Got it? No, really. Don’t move on if you cannot read my confession and not make it about how I feel about anyone else.
Okay. Here it is. I lied to you when I said my body size no longer keeps me up at night. It isn’t all consuming, but I have been struggling for quite some time about the weight I have gained in the past five years.
If you are wondering why I am so paranoid to share this confession, then let me give you this fine example. I was once backstage at a show getting dressed for my next act. I was performing an act I hadn’t done in a few years and the dress was not terribly forgiving. I asked another performer to help me zip up the dress and said to them “Don’t worry about zipping it up all the way. She doesn’t fit around me like she used to. Just do the best you can and I’ll keep my wrap over it.” As the performer went to pull up the zipper another performer shouted at me from across the room, “Hey! I will not tolerate negative body talk back stage! This is a body positive environment!” I immediately felt like a scolded school kid and it ruined the rest of my night. Thanks for that “positive” environment, friend. I had said nothing about how I felt about my body or my weight. In fact, at the time I was feeling really good about my body, I just wished the dress grow to fit around it. I was stating a fact that the dress didn’t fit around my body. I made no comments on anyone else’s body. Yet here I was, accused of body shaming. Thanks.
So, yes, it makes me nervous to share that I miss being thinner. I miss my old clothes. I really miss my old costumes. I hate my belly and the way my torso is now shaped like a bean (I HATE beans. If I have to be shaped like food couldn’t it at least be something I like?). I hate that I have spent the last three years exasperated as a performer because I am both too fat to compete with the “skinny bodies” and too skinny to compete with the “curvy bodies”. I’ve told myself a number of times I either need to lose weight to get back to something close to what I was or gain weight to at least have some juicy curves to go with a larger dress size. (Kudos to my hubby for not responding when I lamented this out loud!)
There you have it. I struggle with my body. A LOT. And you know what? It still isn’t about you or what I see as beautiful.
If I haven’t lost you yet, let’s move on to an adjacent story.
Years ago I performed with an amazing show called Rosehip Revue. At the time this show was going on there were a lot less burlesque performers in Portland. It was a time when I actually knew every performer and had shared a stage with them. We were a pretty close-knit family and I felt on top of the world. We were going places and we were all going to support one another getting there. Since then many of those people have gone places. Many of them still are and I couldn’t be prouder of these amazing humans.
Recently, we had a reunion show that included a majority of the key players from that era. This time I was both excited to be there and intimidated. I haven’t accomplished what some of these fantastic performers have due in part to their sheer talent that outweighs my own and due in part to their ability to hustle more than I have. I felt insignificant next to these success stories, but I also felt part of this was my body and how it no longer measured up. I felt like the audience who knew the show before would only see how far I had fallen from what I once was.

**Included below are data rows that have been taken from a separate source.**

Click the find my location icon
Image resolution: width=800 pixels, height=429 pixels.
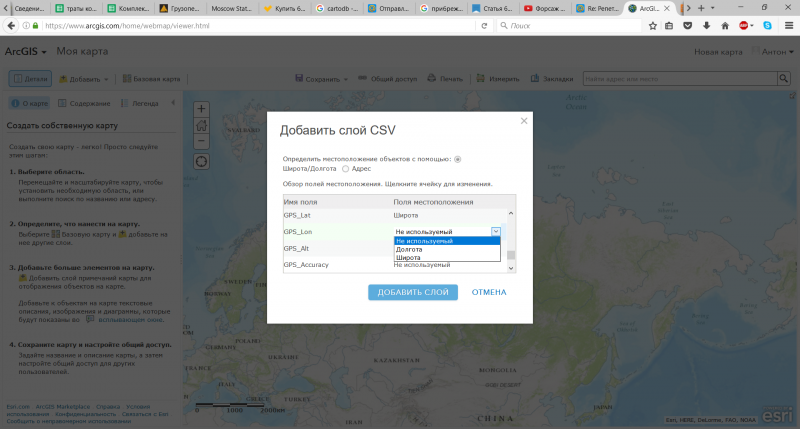pyautogui.click(x=201, y=160)
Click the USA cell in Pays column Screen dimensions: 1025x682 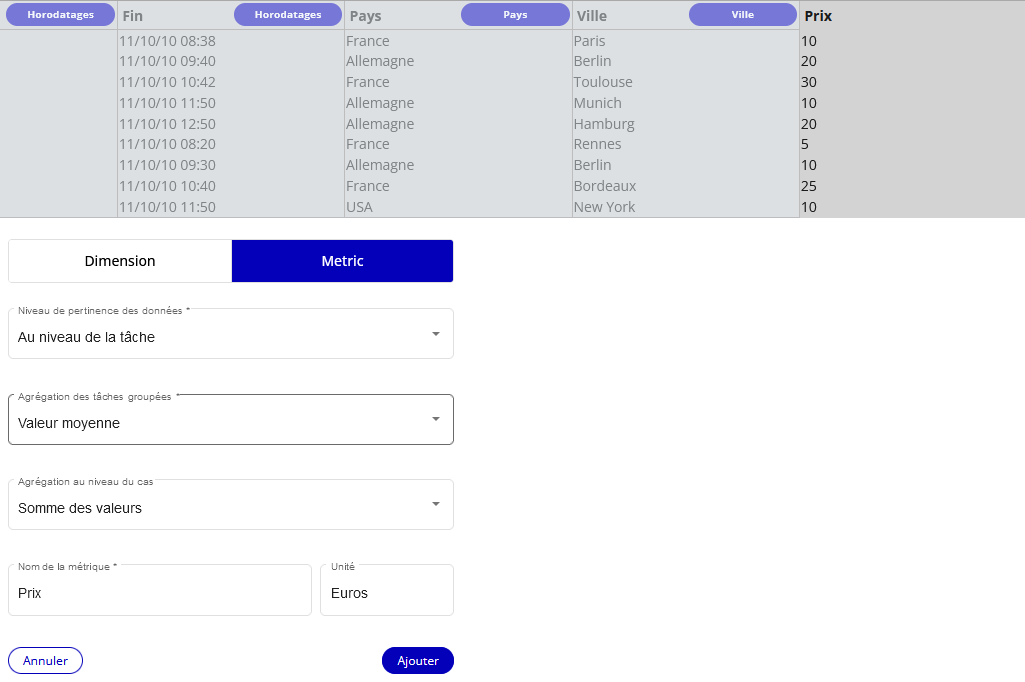coord(359,207)
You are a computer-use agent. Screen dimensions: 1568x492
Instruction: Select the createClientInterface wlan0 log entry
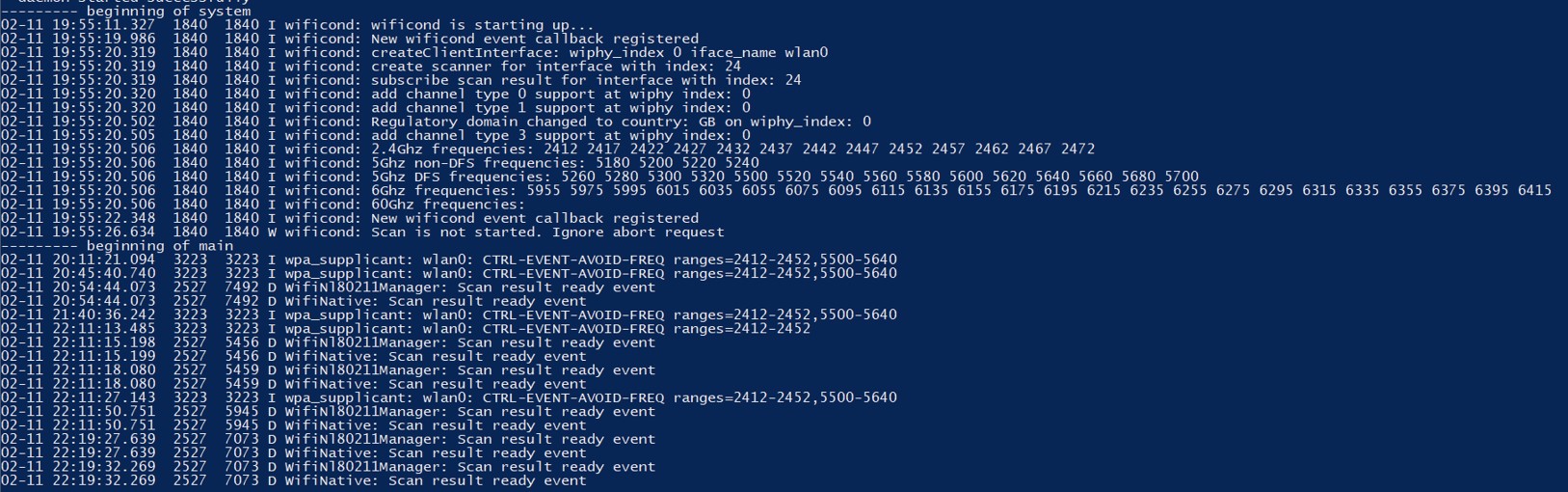click(414, 53)
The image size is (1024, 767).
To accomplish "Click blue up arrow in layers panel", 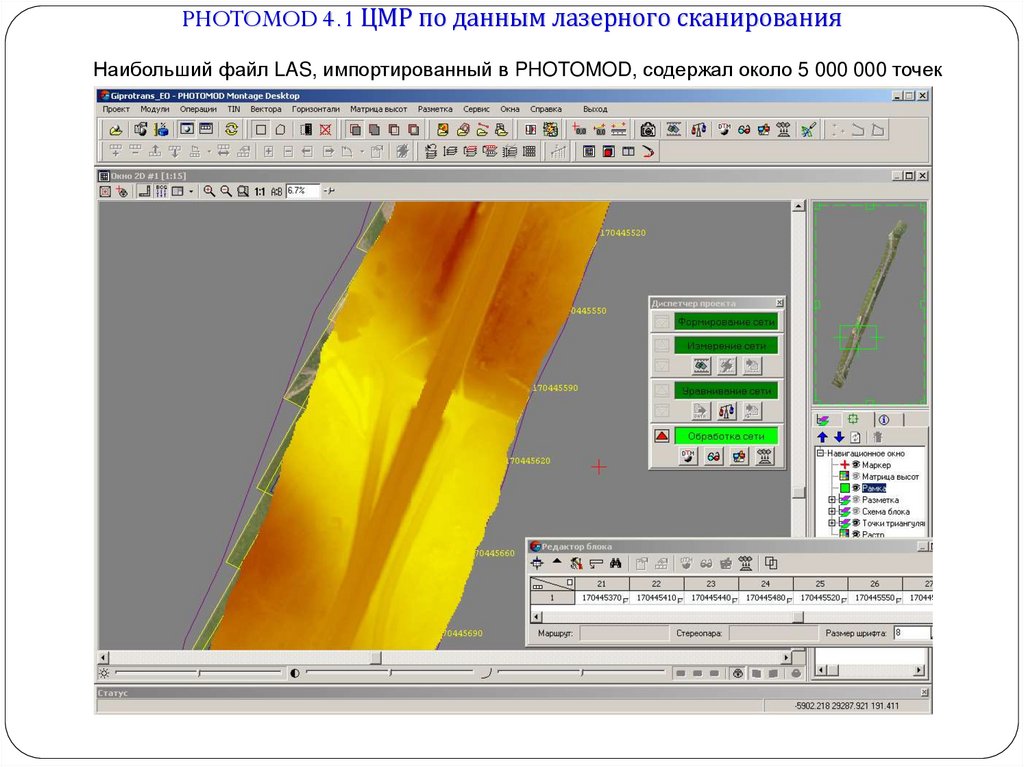I will 822,437.
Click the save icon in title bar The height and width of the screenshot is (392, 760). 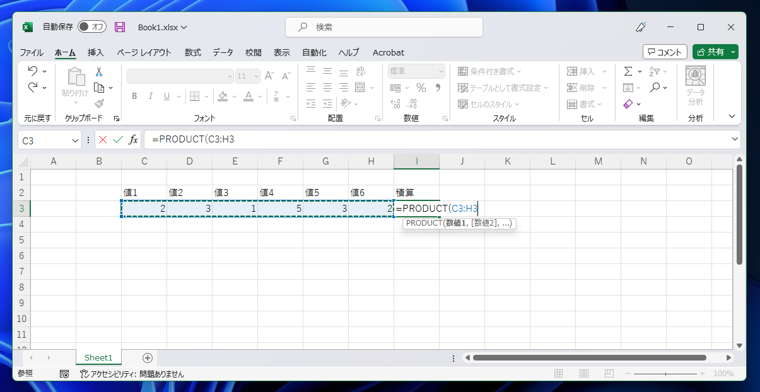click(x=120, y=27)
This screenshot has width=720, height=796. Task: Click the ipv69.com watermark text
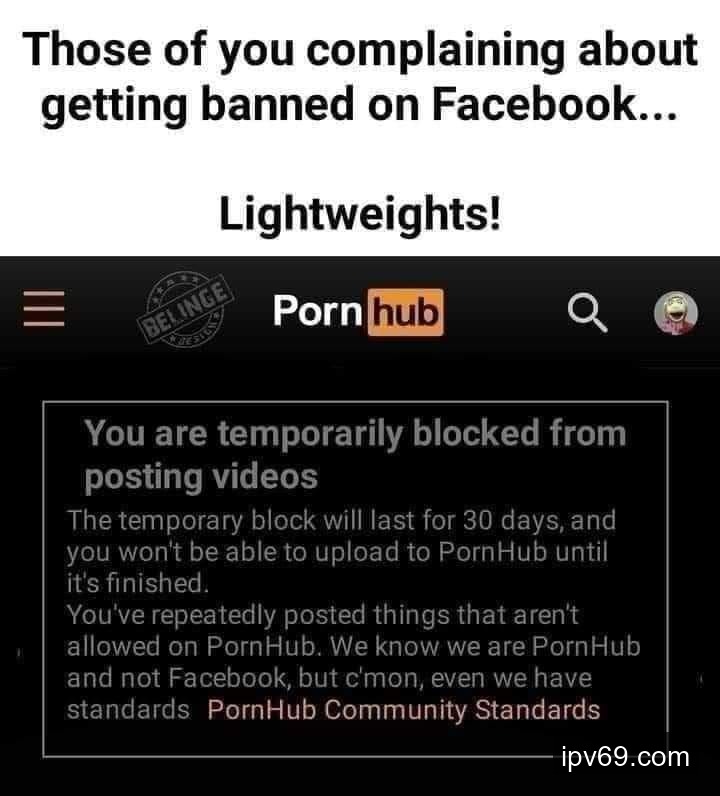[x=626, y=757]
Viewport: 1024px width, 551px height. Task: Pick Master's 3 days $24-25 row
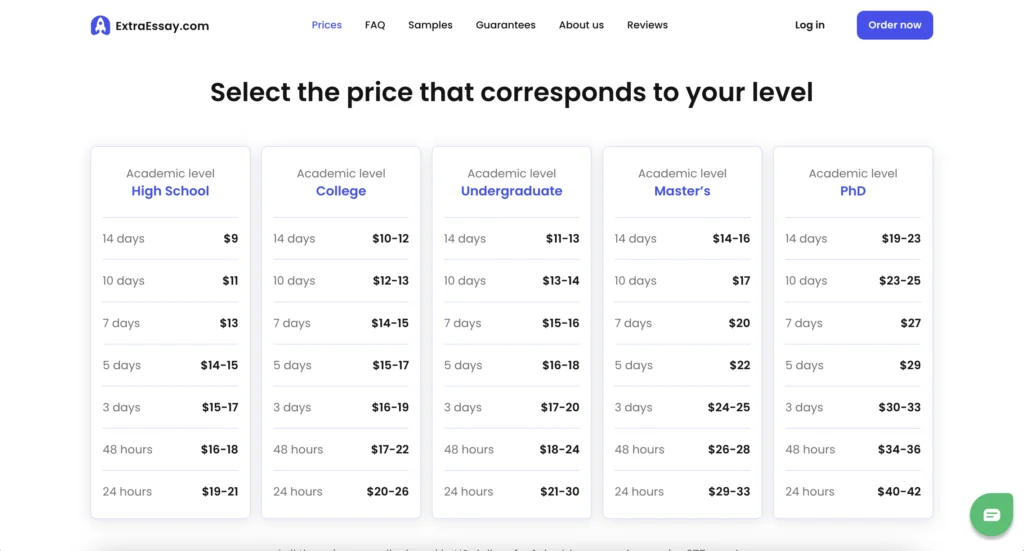click(x=682, y=407)
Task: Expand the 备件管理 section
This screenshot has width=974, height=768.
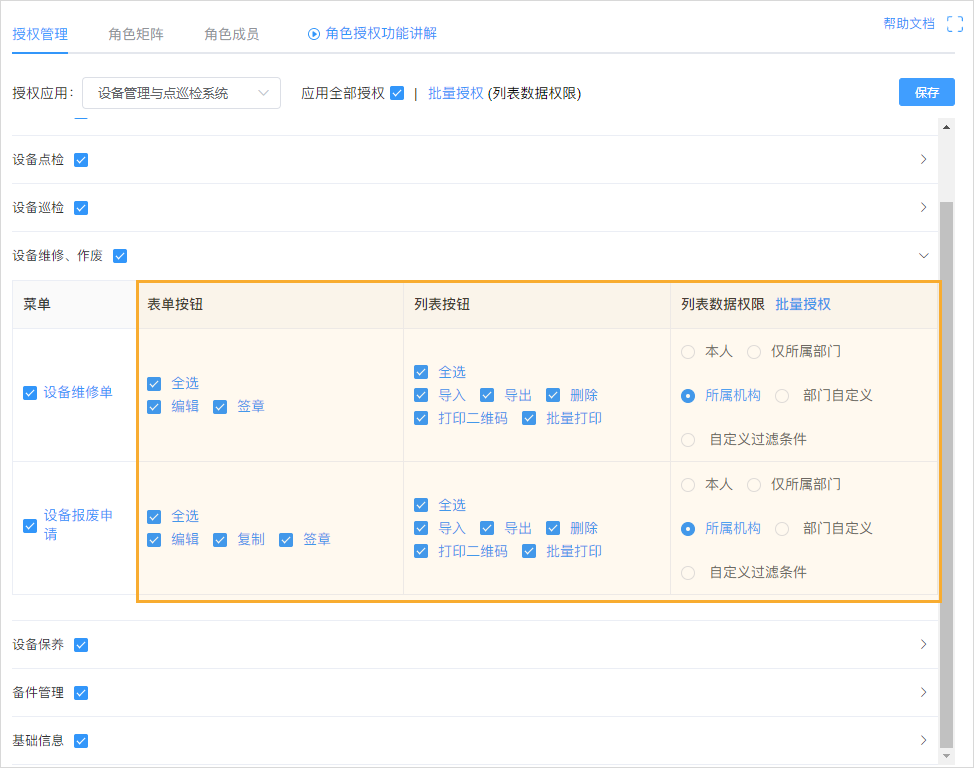Action: (x=923, y=692)
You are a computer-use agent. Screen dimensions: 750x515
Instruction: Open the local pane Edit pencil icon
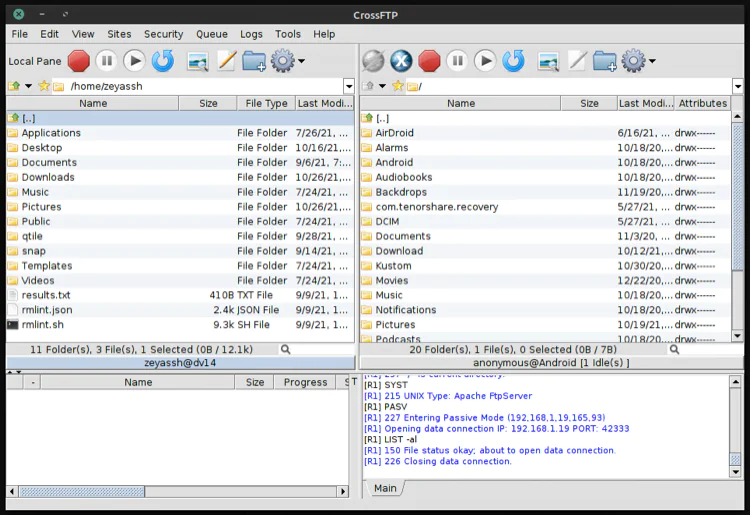[226, 61]
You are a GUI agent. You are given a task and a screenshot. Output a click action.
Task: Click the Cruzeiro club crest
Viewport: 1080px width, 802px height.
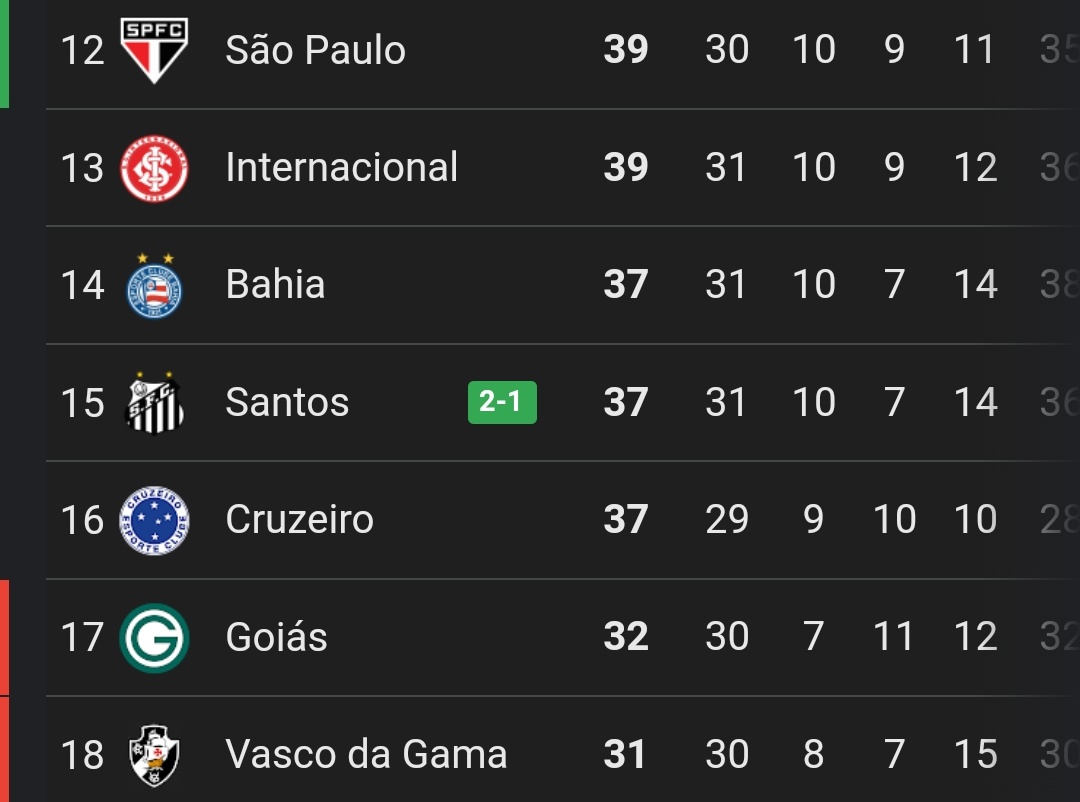(154, 520)
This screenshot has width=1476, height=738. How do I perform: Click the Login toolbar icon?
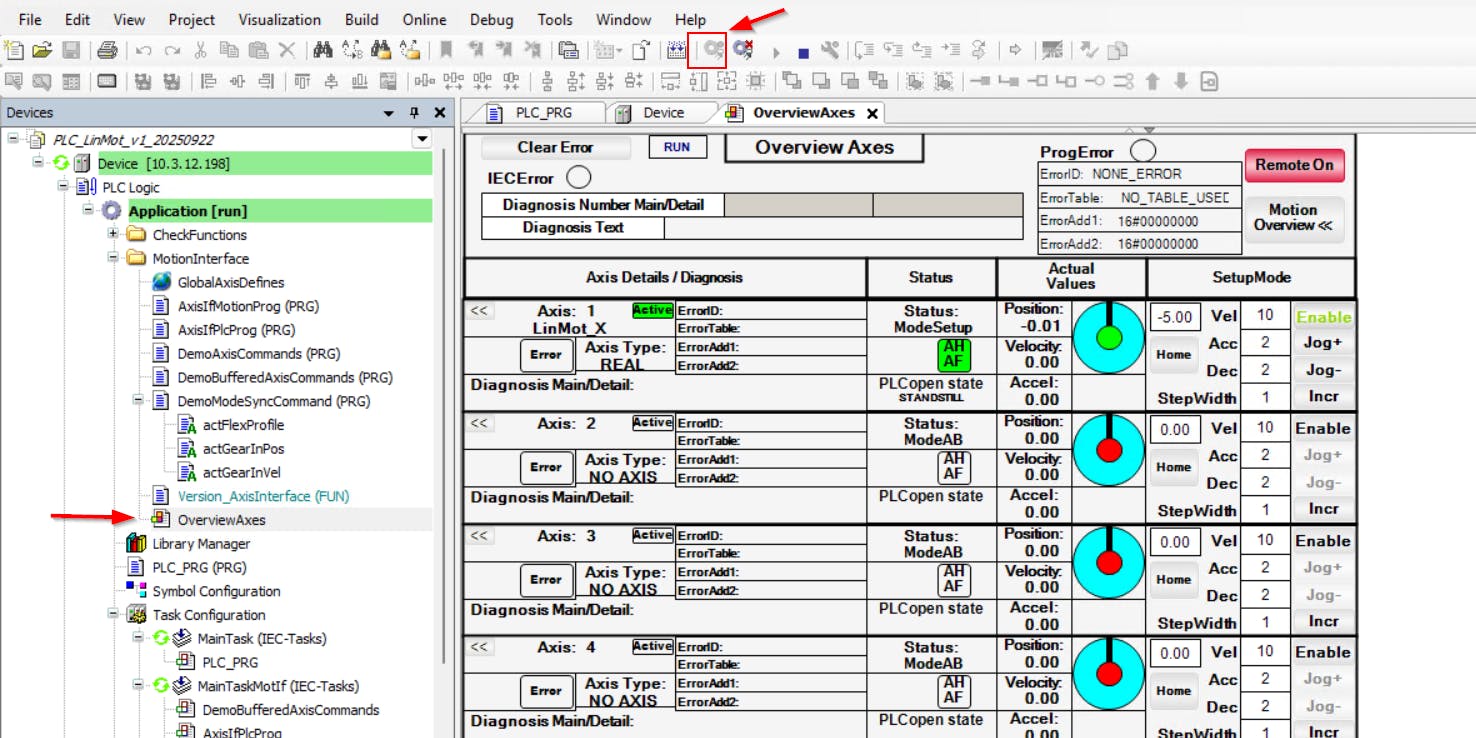point(712,49)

I could hear in my head the comments “Wow, she really let herself go…”.
I let these thoughts poison my head all night. Because of this my performance didn’t go as well as it could have. Because of this I felt it was even worse that it truly was. Because of this I cried on a night that was meant to be a joyous occasion in which I had performed my most joyous act.
Weeks later and I had come to the next difficult phase of a performer. The show photos. The part where the photographer sends the photos and I get to look at the action caught on stage. One of my favorite things to do when sifting through show photos is to find all the weird faces and contorted body shapes caught on camera. I am a dancer. This means I am constantly moving and catching that perfect moment is nearly impossible for most photographers. I have a collection of photos where the photographer has caught that delicate moment in moving from low to high where I look as if I am checking to make sure I’m wearing deodorant. Cute.
I got the link for the reunion show photos about a week ago, but I haven’t had the courage to look at them until today. I wasn’t ready to look at my larger body (especially the ones where I’m standing next to the magical creatures in the rest of the cast). But I finally did.
Know what I found? I didn’t hate every single one. Sure, I started by comparing my body to the body I want to be in, but then I found one that really struck me. And then another. I saw for the first time a woman who had those juicy curves. I saw a woman who isn’t thin, but is looking pretty damned good for being in her 40s. I saw hope.
I will probably always struggle with my body weight, especially as a performer. I will continue to hate photos of myself. But I will also have photos like these that remind me I can be okay with that. I am still beautiful even if some days I have a hard time believing it.
You can internalize that last statement.